Mesmo quando tem alguma pepita de informação provocativa, Bair tende a anexá-la à sua biografia sem comentários. Por exemplo, ela menciona que quando Steinberg fez uma viagem memorável à União Soviética, em 1956, houve uma noite em que “ele foi para a cama cedo para ler Os Irmãos Karamazov e ficou encantado de ler na introdução que o pai de Dostoievski havia sido assassinado durante uma revolta camponesa”. A viagem é importante, como muitas das viagens incansáveis de Steinberg, por causa das vistas que observou e das imagens que mais tarde surgiriam em sua arte. Mas Saul Steinberg oferece listas de lavanderia, itinerários e minúcias (“mais tarde ele comprou uma gravata da qual não gostou e um chapéu bobo contendo uma bússola”), em vez de análises incisivas.

Este livro muito longo começa com a infância de Steinberg na Romênia, onde estava agudamente antenado para o antissemitismo que o acabaria obrigando a deixar a Europa. O livro descreve um exemplo extremado de mãe judia, que o incomodou até seus anos adultos – “Fiz um grande arranha-céu com algumas pessoas saltando do telhado”, ele escreveu, um dia. “Famílias inteiras caindo com dignidade.” Bair trata isso quase como um aparte. Ela não tem virtualmente nada a dizer sobre essa imagem chocante.

Problemas dentários

O livro descreve Steinberg estudando arquitetura em Milão, emigrando para a República Dominicana e depois chegando aos Estados Unidos em 1942, a tempo de ser alistado na Marinha e, por ordem de Wild Bill Donovan, o diretor do Departamento de Serviços Estratégicos, criar desenhos que serviriam para instrução e propaganda. Descreve também sua atração por Hedda Sterne, a colega artista romena com quem ficaria casado até o fim de sua vida, apesar da separação e do caráter mulherengo dele.
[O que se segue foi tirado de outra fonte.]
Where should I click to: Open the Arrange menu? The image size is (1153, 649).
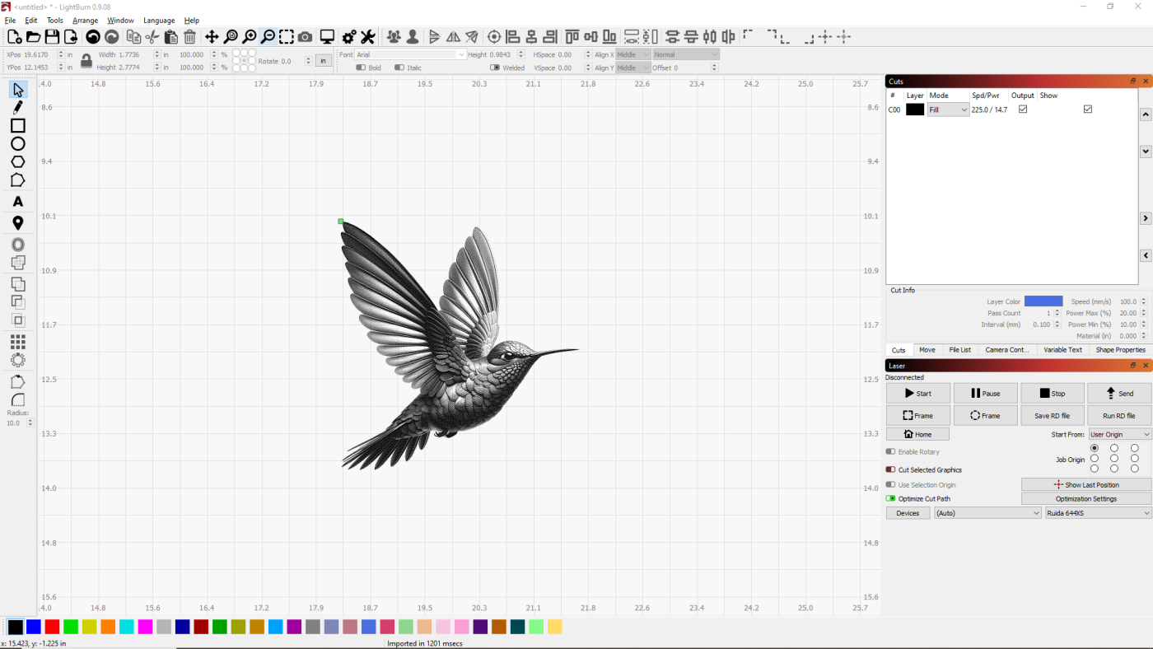pyautogui.click(x=85, y=21)
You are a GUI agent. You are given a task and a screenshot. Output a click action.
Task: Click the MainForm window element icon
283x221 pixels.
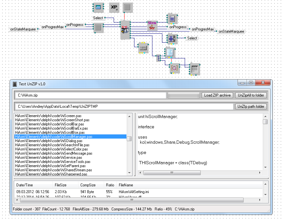click(x=98, y=7)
Hedda, cujas entrevistas a Bair fornecem o melhor material do livro, lança luz sobre a atração e as razões pelas quais sobreviveu a todas as provações. Quando já eram mais velhos, Hedda explicou a Saul a base de sua amizade duradoura: “É porque somos as duas pessoas no mundo que mais amamos você.” Há também um relato desalentadoramente vago sobre a “guerra de 35 anos” de Steinberg com Sigrid Spaeth, a beldade alemã, muito mais jovem, que ele começou a cortejar em 1960. O livro cita a poderosa atração entre eles; a ansiedade de Steinberg para esconder ou modificar Sigrid depois que ela desenvolveu um estilo hippie, de drogada; suas intermináveis rupturas e reatamentos; e a profunda depressão que afligiu a ambos, sendo que Sigrid tornou-se uma alma especialmente perdida (numa era em que qualquer celebridade de terceira mão está presente na internet, Spaeth, que cometeu suicidou em 1996, não existe na Wikipédia).
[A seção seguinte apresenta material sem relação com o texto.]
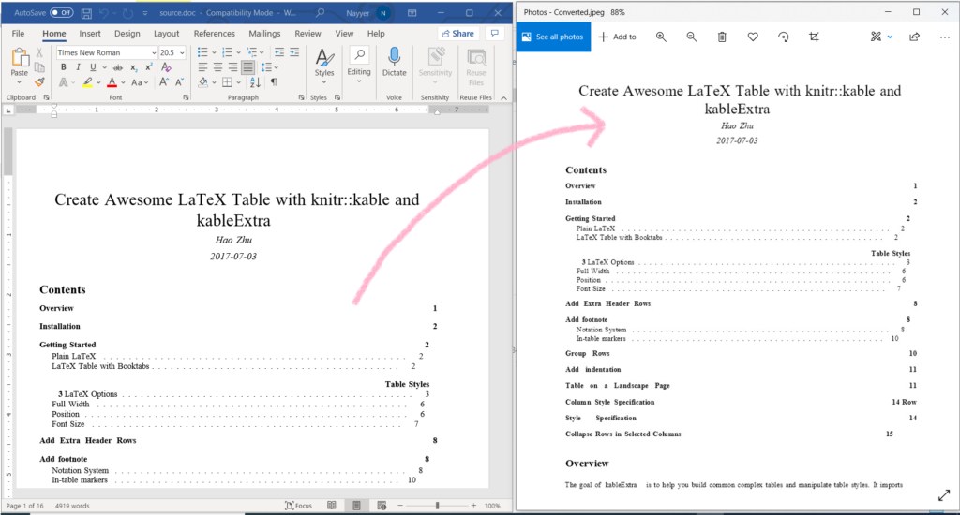The image size is (960, 515).
Task: Show paragraph marks with pilcrow icon
Action: [x=274, y=82]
Mesmo aqui, com um longo e conturbado caso de amor a descrever, Saul Steinberg é frustrante. Sigrid nunca entra no foco, apesar de ficarmos sabendo que “ela gostava de brincar que a única participação de seus pais em atividades nazistas talvez tivesse sido atirar uma ou duas pedras na janela de uma empresa judia na Noite dos Cristais”. Uma anedota sobre seu mau comportamento numa festa tem algo a ver com um Giacometti num banheiro, mas Bair se recusa a dar detalhes. Saul Steinberg também oferece muito – demais – sobre os persistentes problemas dentários de Steinberg.

Entre a percepção e a compreensão

O livro lista as muitas encomendas comerciais e publicitárias lucrativas que ele assumiu sem nem sequer descrever que tipo de cartões Hallmark ele criou. Ele se esforça para captar o senso de humor de Steinberg na vida real (uma brincadeira: plantar flamingos ornamentais em gramados de amigos, depois declarar: “Agora é uma marca de distinção ter um flamingo plantado por mim!”) sem reconhecer as imagens mordazes, provocadoras, enganosamente decorativas que ele criou.

“É com isto que eu estou brincando”, disse ele uma vez argutamente invocando os espíritos afins de Stendhal e Joyce, “a viagem entre percepção e compreensão”. Nenhum dos pensamentos obsequiosos de Bair sobre Steinberg chega perto desse inspirado resumo.